_Exercise:_
With the pictures omitted, write out all of the listing exactly.

_Source records:_
--- START ---

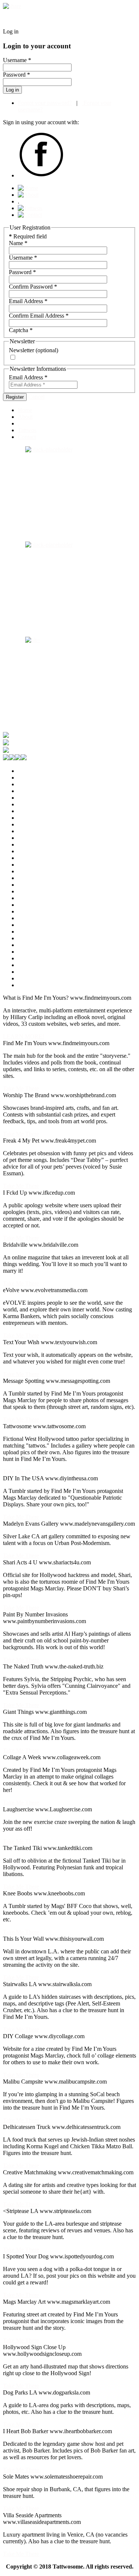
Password (22, 272)
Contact (27, 437)
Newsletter (21, 350)
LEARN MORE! (23, 1036)
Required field (28, 236)
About (25, 417)
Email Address (28, 301)
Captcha (21, 330)
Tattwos (27, 430)
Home (25, 410)
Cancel (36, 397)
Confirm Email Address (39, 315)
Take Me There (21, 1088)
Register (15, 397)
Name (18, 243)
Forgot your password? (45, 103)
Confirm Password (33, 286)
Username (23, 257)
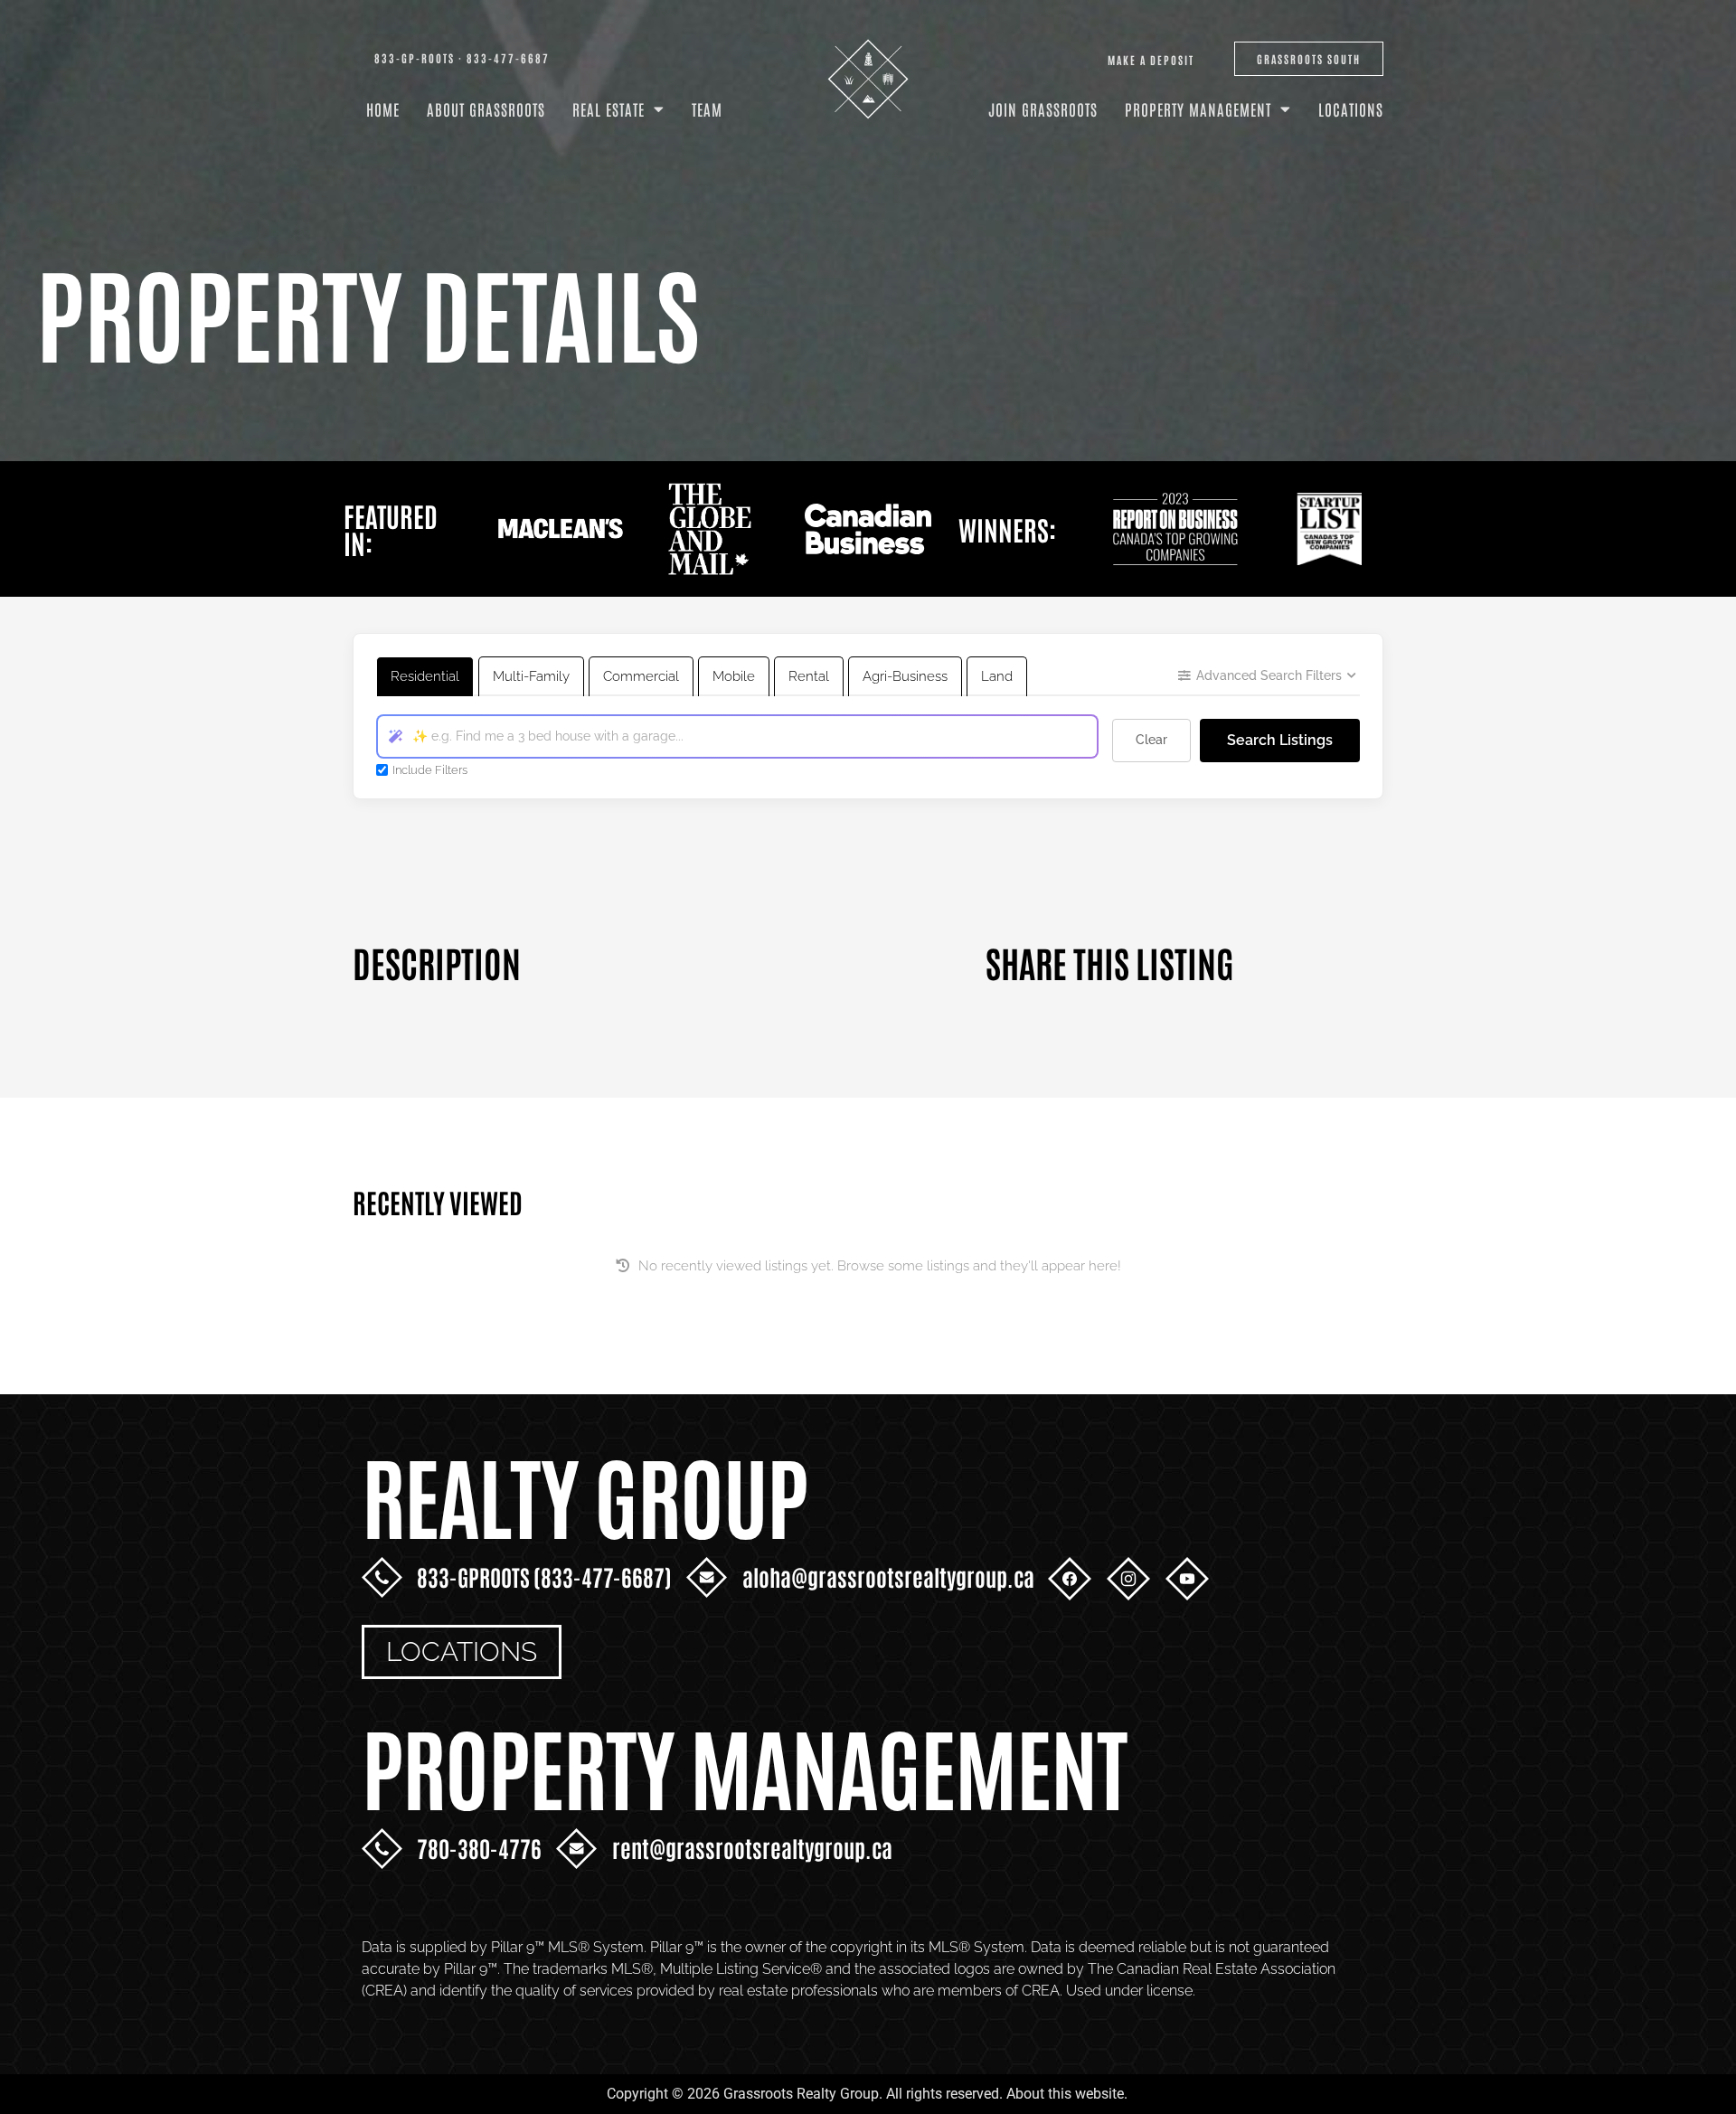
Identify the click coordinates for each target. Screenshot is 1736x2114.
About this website (1065, 2093)
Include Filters (429, 770)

--- END ---

_Response box:_
Password (22, 272)
Contact (27, 437)
Newsletter (21, 350)
LEARN MORE! (23, 1036)
Required field (28, 236)
About (25, 417)
Email Address (28, 301)
Captcha (21, 330)
Tattwos (27, 430)
Home (25, 410)
Cancel (36, 397)
Confirm Email Address (39, 315)
Take Me There (21, 1088)
Register (15, 397)
Name (18, 243)
Forgot your password? (45, 103)
Confirm Password (33, 286)
Username (23, 257)
Identify the click coordinates for each target. Screenshot is 1736x2114.
About this website (1065, 2093)
Include Filters (429, 770)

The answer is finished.